EXERCISE INPUT.
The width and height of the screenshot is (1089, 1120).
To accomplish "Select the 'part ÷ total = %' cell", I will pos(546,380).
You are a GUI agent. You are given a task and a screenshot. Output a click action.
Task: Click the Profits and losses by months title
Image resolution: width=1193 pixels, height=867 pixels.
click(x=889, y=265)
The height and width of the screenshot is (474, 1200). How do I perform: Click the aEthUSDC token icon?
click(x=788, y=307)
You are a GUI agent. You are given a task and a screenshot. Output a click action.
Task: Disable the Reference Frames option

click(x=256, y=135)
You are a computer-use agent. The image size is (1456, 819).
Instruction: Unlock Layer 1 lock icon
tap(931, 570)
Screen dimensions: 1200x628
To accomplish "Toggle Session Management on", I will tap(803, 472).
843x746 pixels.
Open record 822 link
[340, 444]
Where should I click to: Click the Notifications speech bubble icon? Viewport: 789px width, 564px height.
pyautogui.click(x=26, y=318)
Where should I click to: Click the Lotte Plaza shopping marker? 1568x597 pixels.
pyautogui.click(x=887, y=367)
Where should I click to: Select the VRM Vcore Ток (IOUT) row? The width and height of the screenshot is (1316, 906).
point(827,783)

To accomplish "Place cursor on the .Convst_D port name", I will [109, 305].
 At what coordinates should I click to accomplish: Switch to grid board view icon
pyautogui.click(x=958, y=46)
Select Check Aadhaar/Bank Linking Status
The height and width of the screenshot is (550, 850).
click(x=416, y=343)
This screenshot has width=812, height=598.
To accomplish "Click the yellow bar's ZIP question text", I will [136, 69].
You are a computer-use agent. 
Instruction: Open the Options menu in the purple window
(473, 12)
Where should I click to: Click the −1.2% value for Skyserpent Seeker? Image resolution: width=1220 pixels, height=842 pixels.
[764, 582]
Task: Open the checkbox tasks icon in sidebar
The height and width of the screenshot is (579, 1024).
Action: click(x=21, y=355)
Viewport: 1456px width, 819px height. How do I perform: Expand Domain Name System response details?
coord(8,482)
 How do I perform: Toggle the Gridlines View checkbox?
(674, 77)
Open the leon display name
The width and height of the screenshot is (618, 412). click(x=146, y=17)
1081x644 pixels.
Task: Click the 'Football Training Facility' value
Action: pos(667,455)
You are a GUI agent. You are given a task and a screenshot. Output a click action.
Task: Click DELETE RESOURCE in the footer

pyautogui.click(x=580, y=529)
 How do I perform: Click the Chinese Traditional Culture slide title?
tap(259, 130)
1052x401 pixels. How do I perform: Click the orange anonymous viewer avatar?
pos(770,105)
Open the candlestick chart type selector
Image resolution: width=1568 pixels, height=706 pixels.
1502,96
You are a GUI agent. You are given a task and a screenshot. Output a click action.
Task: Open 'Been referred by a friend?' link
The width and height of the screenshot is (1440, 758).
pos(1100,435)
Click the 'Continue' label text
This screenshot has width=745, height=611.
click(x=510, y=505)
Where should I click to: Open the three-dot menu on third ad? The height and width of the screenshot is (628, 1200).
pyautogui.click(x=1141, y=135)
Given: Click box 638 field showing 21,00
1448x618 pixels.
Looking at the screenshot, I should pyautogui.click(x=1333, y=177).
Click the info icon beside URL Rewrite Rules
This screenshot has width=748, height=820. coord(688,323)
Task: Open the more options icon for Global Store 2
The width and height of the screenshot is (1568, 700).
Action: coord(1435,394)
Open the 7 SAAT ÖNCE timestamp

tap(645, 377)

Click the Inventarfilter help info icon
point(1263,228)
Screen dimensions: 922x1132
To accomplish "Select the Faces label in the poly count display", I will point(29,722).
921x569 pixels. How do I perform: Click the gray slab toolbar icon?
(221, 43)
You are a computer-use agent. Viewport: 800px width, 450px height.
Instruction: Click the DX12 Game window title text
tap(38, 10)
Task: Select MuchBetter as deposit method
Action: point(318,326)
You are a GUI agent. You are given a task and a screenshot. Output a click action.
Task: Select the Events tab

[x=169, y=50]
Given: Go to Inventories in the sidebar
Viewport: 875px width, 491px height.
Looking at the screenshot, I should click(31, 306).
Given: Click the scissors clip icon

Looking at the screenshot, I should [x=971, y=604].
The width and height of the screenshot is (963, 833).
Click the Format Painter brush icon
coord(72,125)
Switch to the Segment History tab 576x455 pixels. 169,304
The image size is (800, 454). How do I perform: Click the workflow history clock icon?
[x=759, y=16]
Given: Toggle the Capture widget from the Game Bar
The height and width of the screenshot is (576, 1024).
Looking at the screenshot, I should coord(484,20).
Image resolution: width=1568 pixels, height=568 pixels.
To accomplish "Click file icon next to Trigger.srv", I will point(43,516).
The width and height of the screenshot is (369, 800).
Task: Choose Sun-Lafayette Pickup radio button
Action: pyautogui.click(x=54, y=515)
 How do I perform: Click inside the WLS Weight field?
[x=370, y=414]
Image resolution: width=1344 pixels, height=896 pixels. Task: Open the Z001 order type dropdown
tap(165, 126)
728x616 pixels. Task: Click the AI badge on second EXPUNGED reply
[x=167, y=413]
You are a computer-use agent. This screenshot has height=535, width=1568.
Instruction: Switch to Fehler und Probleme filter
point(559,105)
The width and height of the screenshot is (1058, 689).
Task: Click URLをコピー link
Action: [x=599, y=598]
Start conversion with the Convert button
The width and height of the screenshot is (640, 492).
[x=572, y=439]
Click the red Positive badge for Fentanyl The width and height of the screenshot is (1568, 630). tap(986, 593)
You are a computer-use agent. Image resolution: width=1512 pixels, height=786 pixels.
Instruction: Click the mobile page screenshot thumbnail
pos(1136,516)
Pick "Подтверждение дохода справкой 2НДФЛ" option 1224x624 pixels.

TASK GOAL. Quote the material verbatim from the line containing "Task: Open the more" through the line containing "I will point(29,722).", inclusive.

EXERCISE RESULT.
Task: Open the more options icon for Global Store 2
The width and height of the screenshot is (1568, 700).
Action: coord(1435,394)
Open the 7 SAAT ÖNCE timestamp

tap(645, 377)

Click the Inventarfilter help info icon
point(1263,228)
Screen dimensions: 922x1132
To accomplish "Select the Faces label in the poly count display", I will point(29,722).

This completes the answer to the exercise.